MuseumLand Baby Boomers: The Need to Adapt

multi-generational-fig-2This is a check-in for all the Baby Boomers out there in MuseumLand. Because I am a Boomer, as is Anne Ackerson, we’re well positioned to comment on our demographic. Since we began this blog three years ago, we’ve encountered frustration, anger, and snarkiness about Boomers. Principle among characteristics attributed to Boomers is their overwhelming failure to retire. They are also characterized as the folks fond of commenting about why change can’t happen because they’ve already lived through or tried every variation of a project their younger colleagues might propose. And, sadly, they are sometimes regrettably ignorant about the world of the “Interweb.” All of this might be and probably is true. At least in certain instances at certain museums.

But here’s a thought. If you’re a Millennial, Gen-Xer, or post-Millennial, remember age comes to all of us. You may think at 25 or 37, you’ll never be the story-telling, dithering, social media ignoramus, who drives you insane in staff meetings. And we hope you won’t. But begin by practicing some forbearance. To put it bluntly: cut everyone some slack and presume they are trying their best. And listen. Really listen. You may learn something. Of course you may be bored to tears, but we’re being optimistic. And in the meantime, listening and mild forgiveness are good workplace skills to cultivate.

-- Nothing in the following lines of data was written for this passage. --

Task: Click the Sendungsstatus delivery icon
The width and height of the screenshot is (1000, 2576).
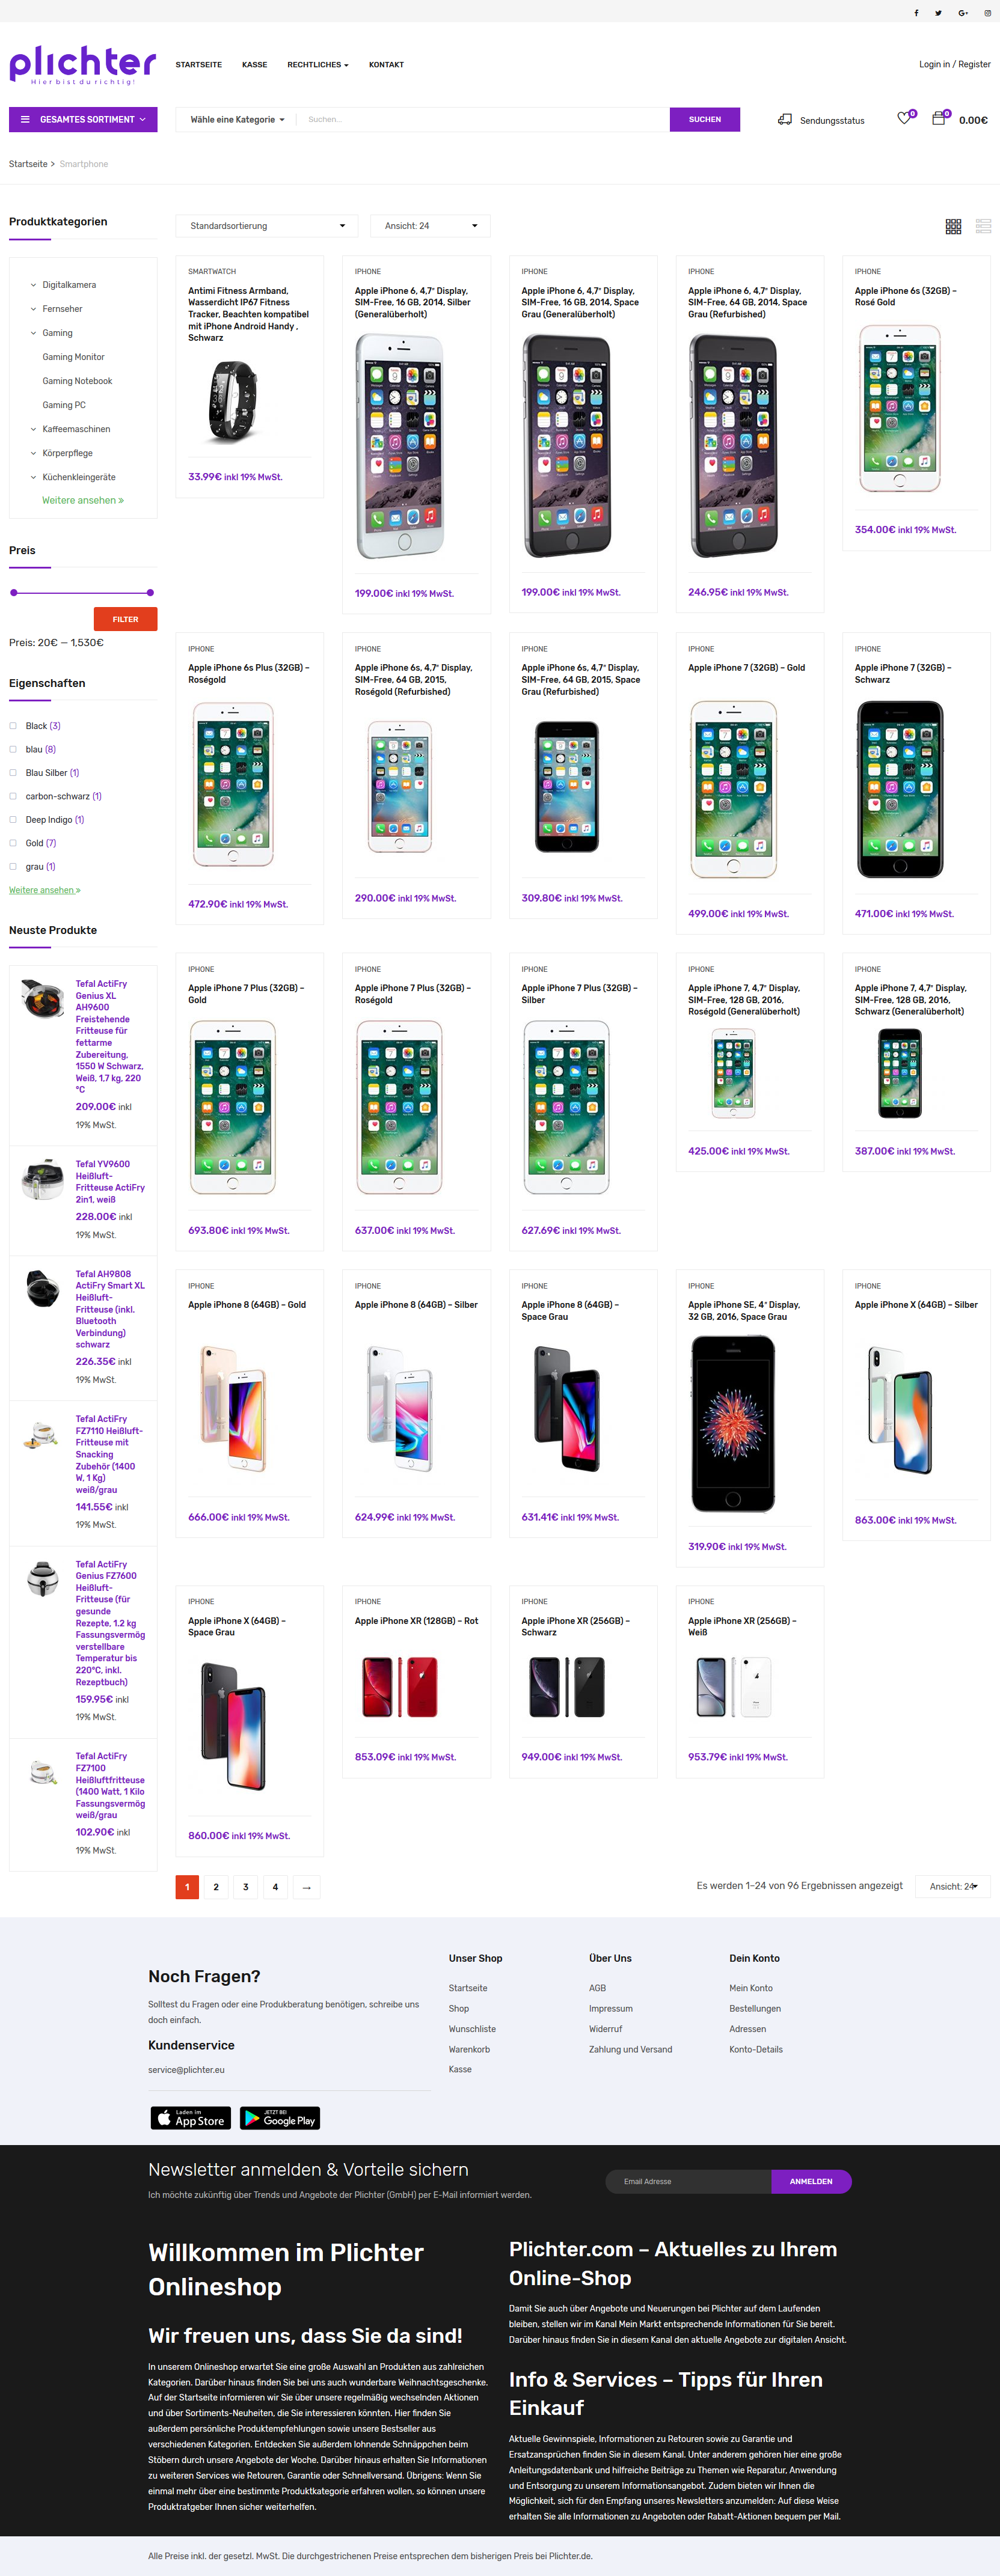Action: coord(785,119)
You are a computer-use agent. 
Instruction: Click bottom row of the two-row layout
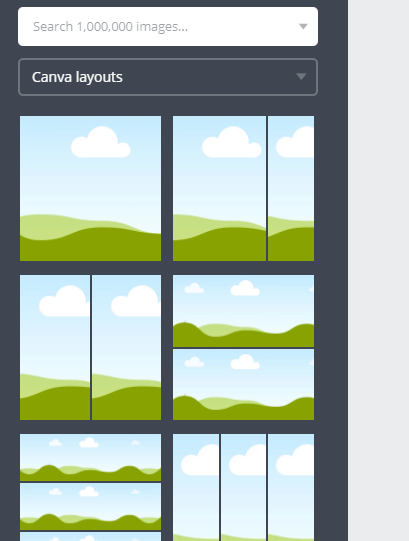tap(243, 384)
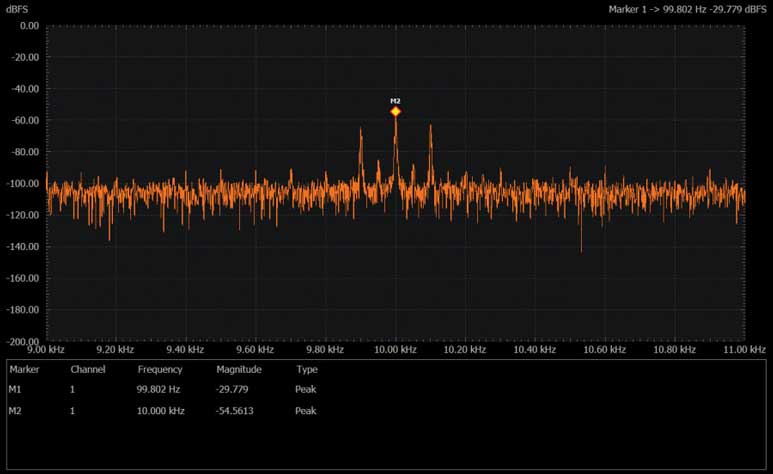Image resolution: width=773 pixels, height=474 pixels.
Task: Select the M1 row in marker table
Action: tap(15, 389)
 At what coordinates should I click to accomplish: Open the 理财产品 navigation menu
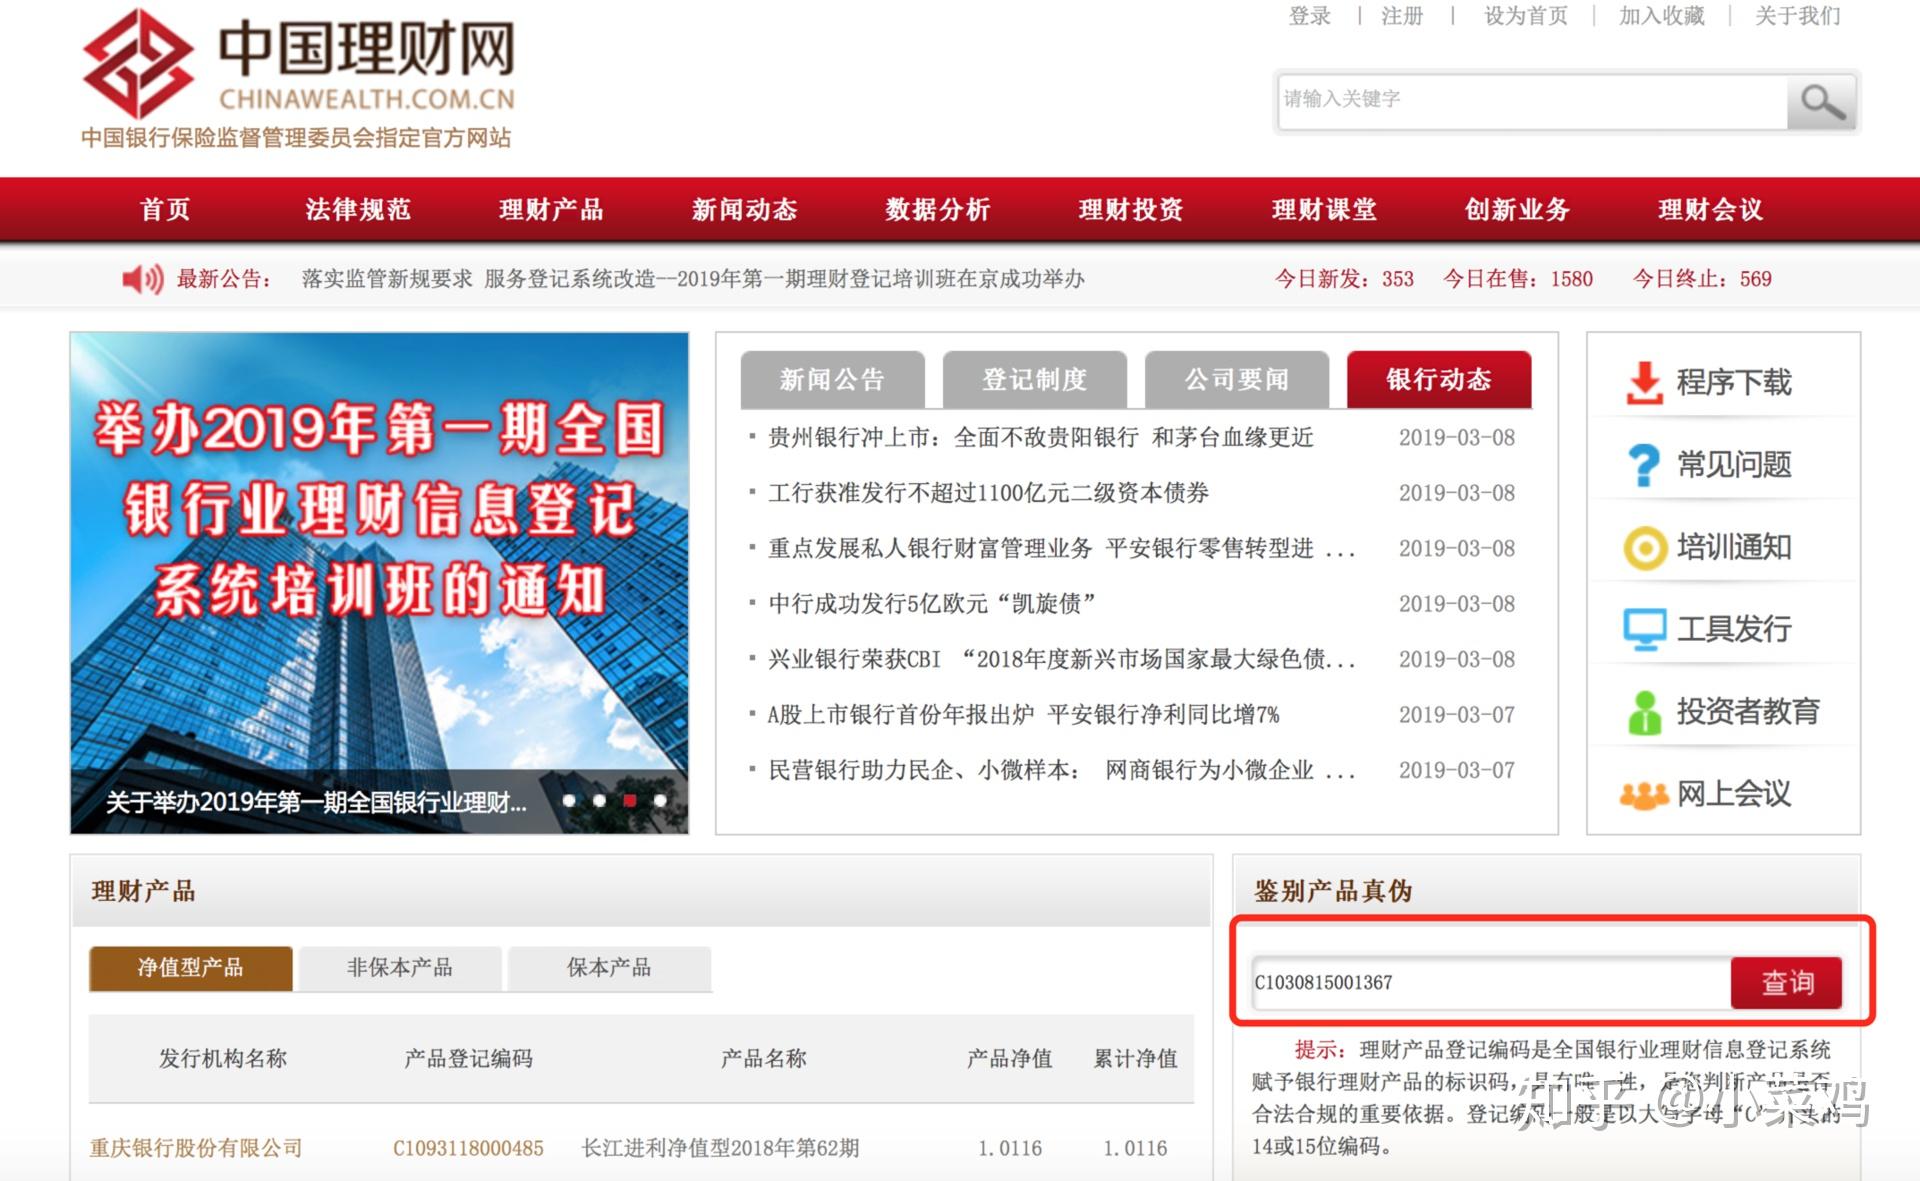(551, 210)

And if you’re a Boomer who plans on a late retirement, for goodness sakes, get up every morning and look forward to learning something new. Challenge yourself. Reinvent yourself. You will be a better more interesting person. And show some humility. Age doesn’t always confer wisdom about everything. Get yourself a mentor who is not in your age demographic. Partner with your younger colleagues. Be respectful. Just because a colleague looks like one of your college-age nephews does not mean he doesn’t bring a bucketful of experience and knowledge to the table. Be ready to experiment. And bite your tongue when you want to say that something won’t work. Look at what’s being proposed and ask questions. Let yourself be persuaded. Save what you know for the project evaluation.

It’s easy to reduce a whole demographic to negative stereotypes, and that’s not the point of this post. But Boomers are us. And there are many of us who are (still) smart, imaginative, contributing members of the museum world. Yes, there are a lot of us planning to work beyond traditional retirement age. In some cases that may be because too many MuseumLand salaries are dismal. And a dismal wage even after a lengthy career doesn’t add up to comfort in the golden years.

In some cases people want to work. And honestly, why shouldn’t they? Diversity in the 21st-century is code for race, but it’s actually so much more than that. In a perfect world, it’s all of us at the table. That may sound a bit too Kumbaya for some, and we are the first to admit that getting to the table means negotiating numerous museum land mines from access to graduate school to breaking through glass ceilings and floors, but that doesn’t mean we don’t all belong. Here are five suggestions for a better Boomer/Millennial workplace.

  1. If you’re a Boomer, and you’re asked, however impolitely, about why you’re still working, be transparent: You love what you do and you’re not ready to imagine life without it; you still have a contribution to make; you have children to launch and college educations to pay for.
  2. Encourage succession planning. Succession at every leadership level opens doors to Millennials and Post-Millennials.
  3. Whatever demographic you’re in, be open to working, mentoring, and partnering across generations.
  4. Seek ways to reinvent yourself at home and at work. Do something new.
  5. Burnout can happen to anyone. Know when you’re burnt out. If your A-game is mediocrity, move on.

Joan Baldwin

Image: “The Garbageman’s Guide” 

3 Comments on “MuseumLand Baby Boomers: The Need to Adapt”

  1. Evelyn Fidler says:

    Thanks Joan! I am a generation Jones ( or Gen X depending on what system you use, I was born two years too late to be a boomer. I am even getting the question “when will you retire”. I listen to other generations as all have something to contribute but especially love what you said that diversity is not just about race, sex etc it is also about age.

  2. David says:

    As a Boomer, there were a number of jobs in wanted but the folks wouldn’t retire. That’s nothing new.

  3. Nice article! I’m definitely a Millennial working (hard!) in a museum, and I have to say I have had nothing but positive experiences working with Boomers. I recognize the friction of different perspectives, but I don’t think it’s a bad thing; it’s beneficial for a team to have different perspectives. I’ve also been very privileged to work with Boomers who never look down their noses at me because of my age or relative inexperience, and in fact have had great collaborative experiences as they asked me to help with social media and computer-based tasks. Working together is doable, and very rewarding!